We also went for Luwak coffee tasting where they give you different drinks of flavoured tea and coffee, which was all free until you wished to drink the world’s most expensive coffee — Luwak animal poop coffee. The process to extract the poop was amazing using traditional hand method of collection to packing. A small cup cost us around 350,000 million Indonesian rupiah, and to buy a small pack I spent nearly 750,000 million rupiah, a gift for my dad that equals around $80. Crazy right? And it was really strong too.
The monkey temple was cool, more like a jungle with amazing sculptures of deities and filled with monkeys, better looking than the ones from Nepal. More mature looking I must say.
Then we visited the Saroswati Temple famous for its lotus blooms. Most people come for wedding photo shoots.

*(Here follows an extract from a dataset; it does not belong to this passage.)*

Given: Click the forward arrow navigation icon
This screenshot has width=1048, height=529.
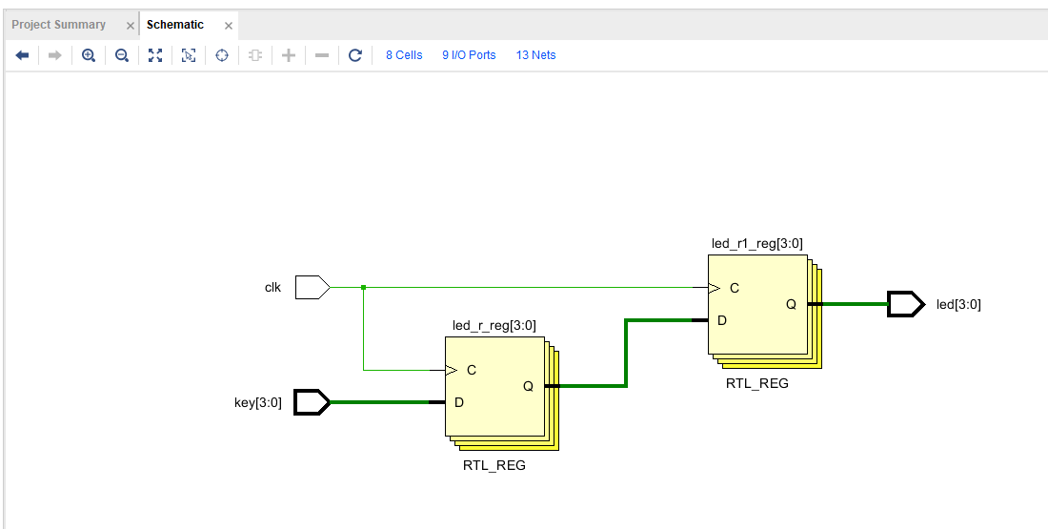Looking at the screenshot, I should coord(55,55).
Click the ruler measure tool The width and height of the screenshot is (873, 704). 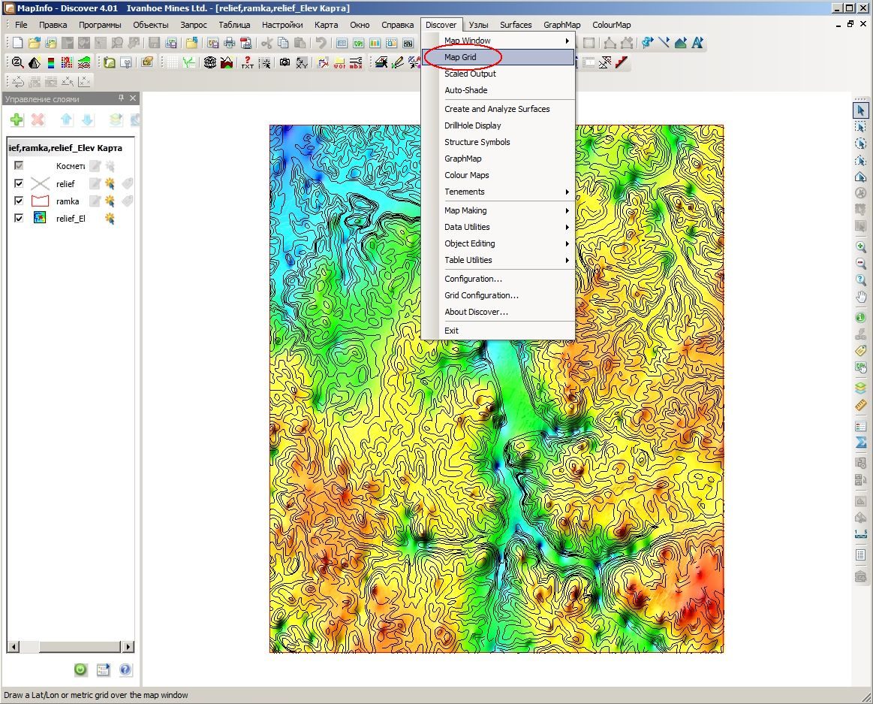point(861,405)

I also pampered myself to a fish spa for my feet. So ticklish!
Then the big day arrived — everything had to be Nepali style, the groom in a car to the wedding temple to the attire to the wedding dance janti. People were amazed, a few even made attempts to film the wedding.
About 50 guests attended the wedding.
The temple where the wedding was held was a massive one dedicated to Lord Shiva. The rituals were in Sanskrit language and I couldn’t understand any of it! The ritual was short as compared to Nepal, the ceremony concluded in just around two hours.
My brother had hired an amazing wedding planner. The ceremony was for two days — mehendi night at our new villa by the beach with black sand, a Jacuzzi and a swimming pool and breathtaking view of the surfers. The whole night was a blast with no sleep where my phone dived into the pool and died. Sad story but …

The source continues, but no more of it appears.